**Material for this exercise:**
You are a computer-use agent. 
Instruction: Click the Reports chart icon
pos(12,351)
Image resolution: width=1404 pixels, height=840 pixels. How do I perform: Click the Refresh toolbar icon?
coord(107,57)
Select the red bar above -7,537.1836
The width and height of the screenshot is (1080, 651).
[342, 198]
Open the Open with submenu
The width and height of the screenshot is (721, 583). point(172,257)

* * *

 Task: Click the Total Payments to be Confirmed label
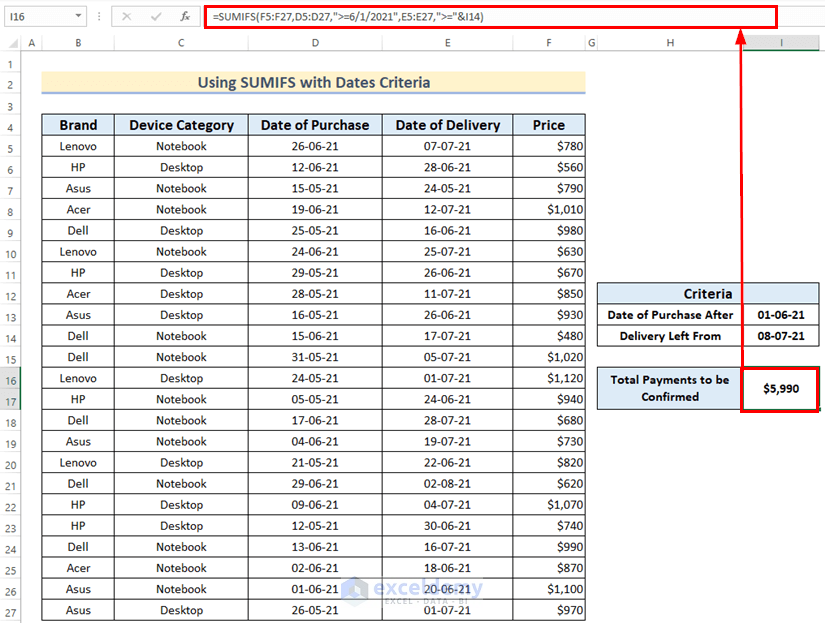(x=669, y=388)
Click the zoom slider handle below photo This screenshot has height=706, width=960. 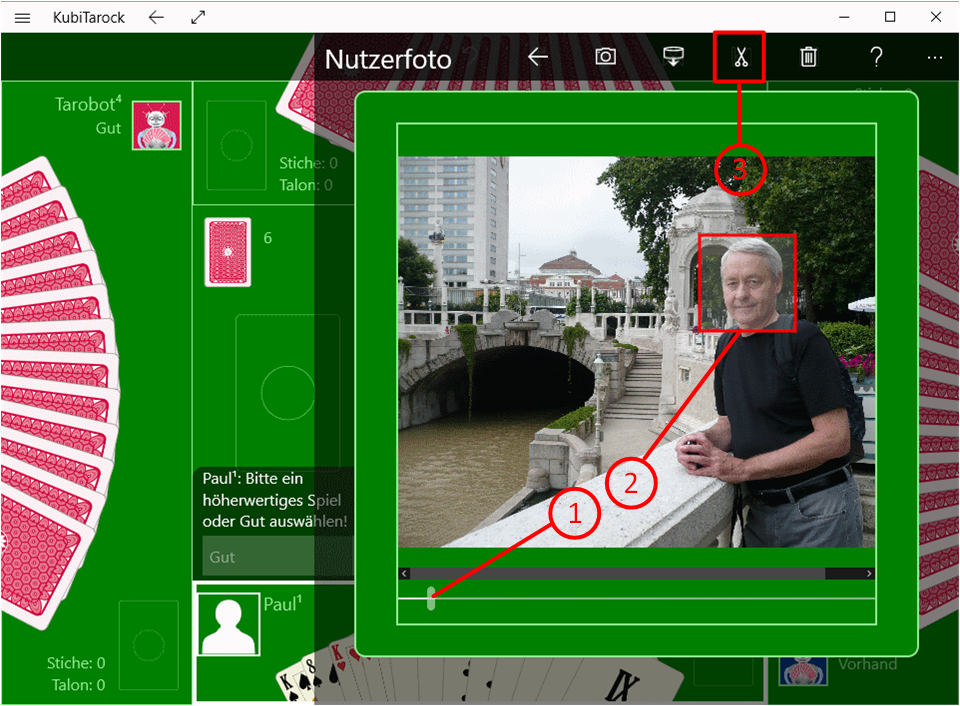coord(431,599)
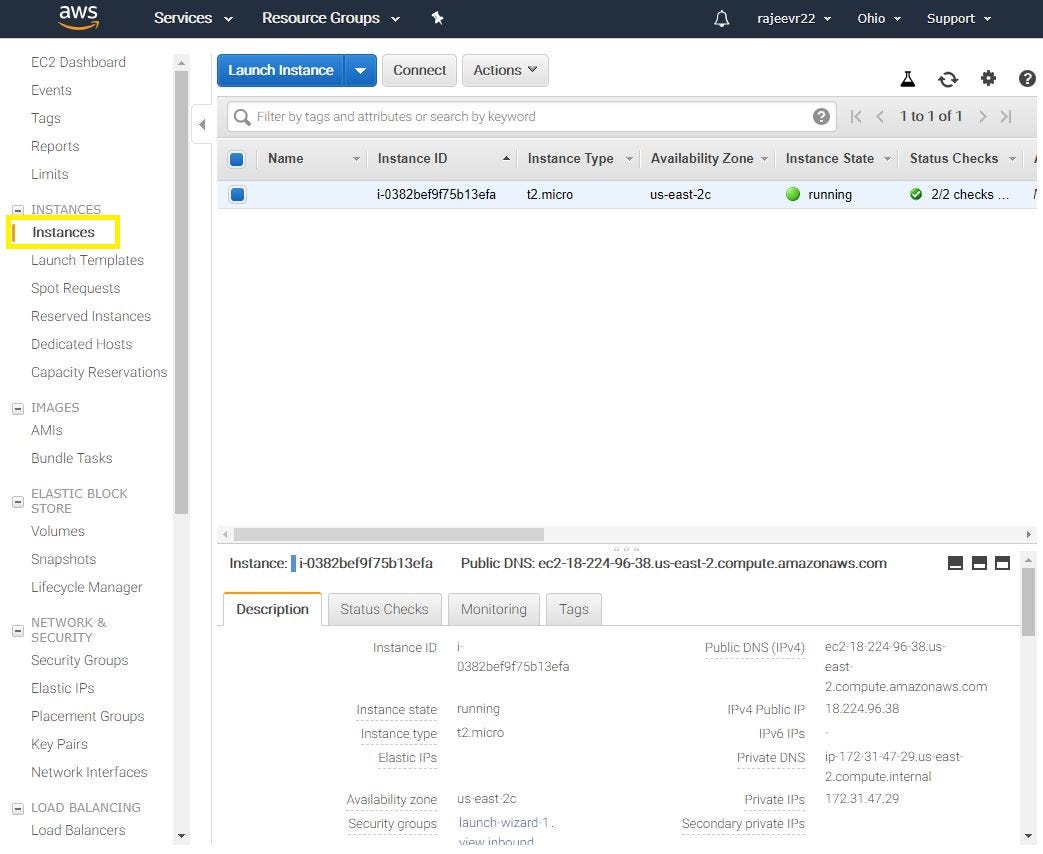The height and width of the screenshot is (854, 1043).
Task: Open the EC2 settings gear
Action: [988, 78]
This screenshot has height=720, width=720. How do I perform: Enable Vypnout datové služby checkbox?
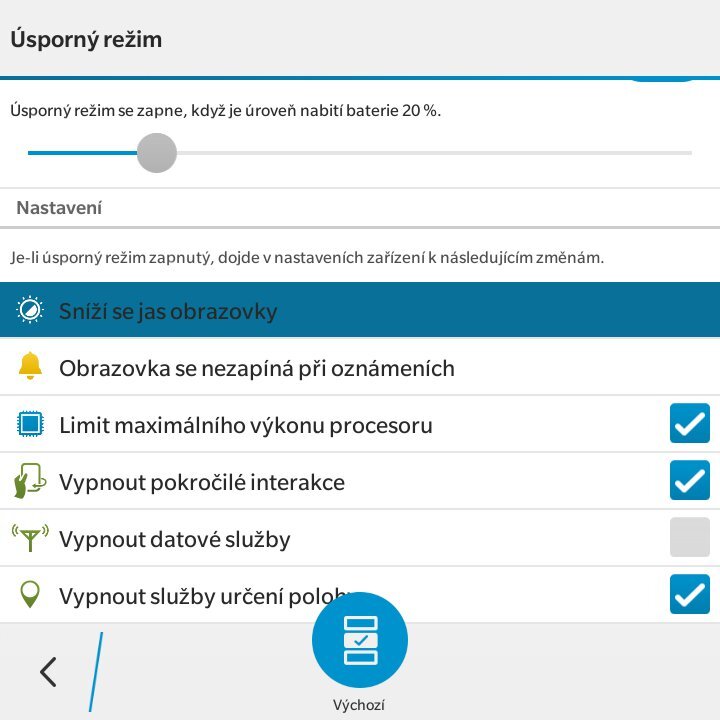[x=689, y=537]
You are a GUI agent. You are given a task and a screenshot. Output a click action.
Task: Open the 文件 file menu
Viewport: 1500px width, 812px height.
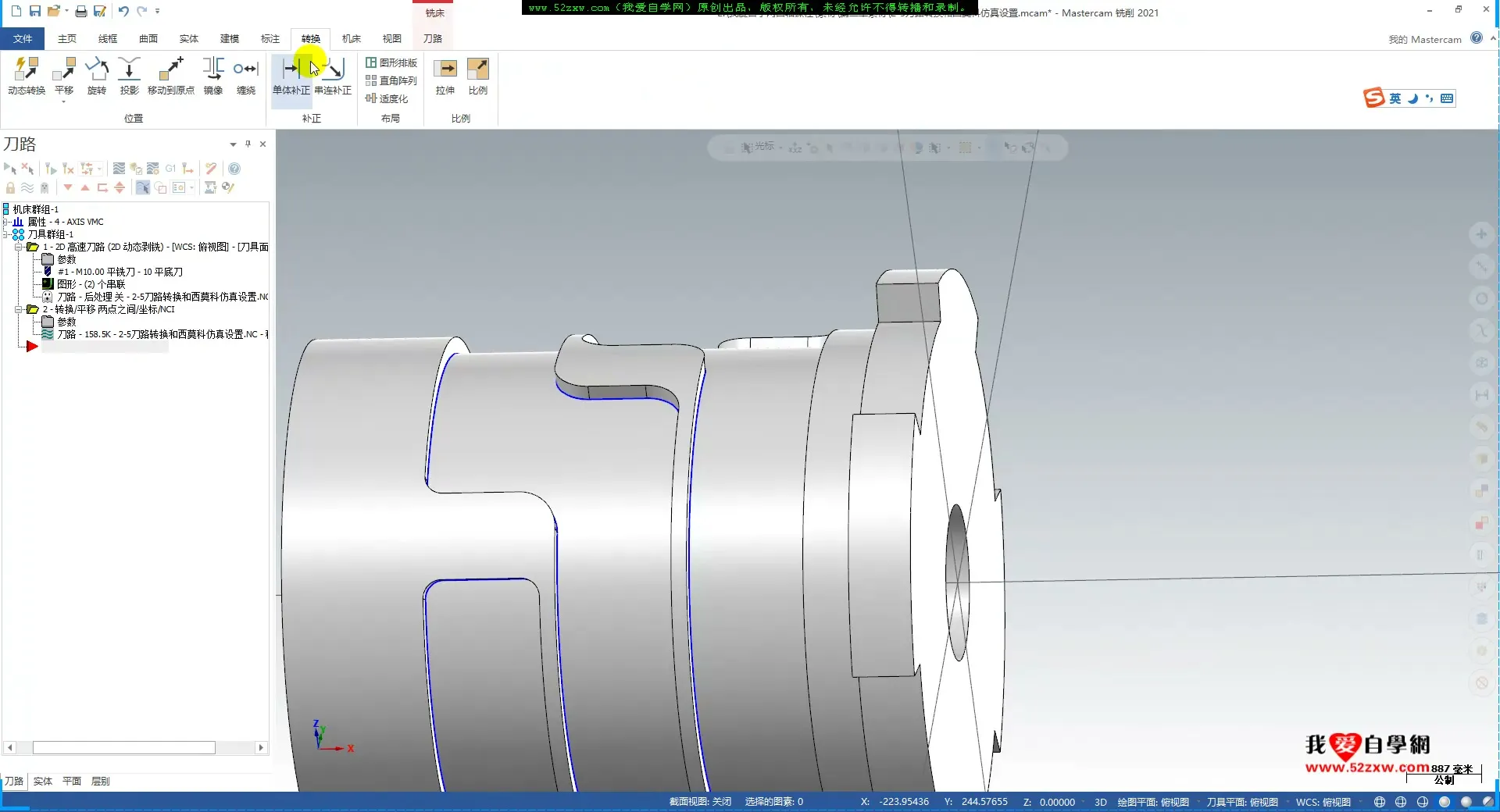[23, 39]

--

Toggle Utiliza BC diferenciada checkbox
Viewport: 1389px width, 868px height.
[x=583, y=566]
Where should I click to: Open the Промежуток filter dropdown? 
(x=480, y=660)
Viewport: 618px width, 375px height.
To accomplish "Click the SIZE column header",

**Exercise details:** In the entries above, which lines hold the word "agent"? Copy them out.

**Task response:**
You are a computer-use agent. 
You are a GUI agent. You are given a task and a screenshot. Output a click action.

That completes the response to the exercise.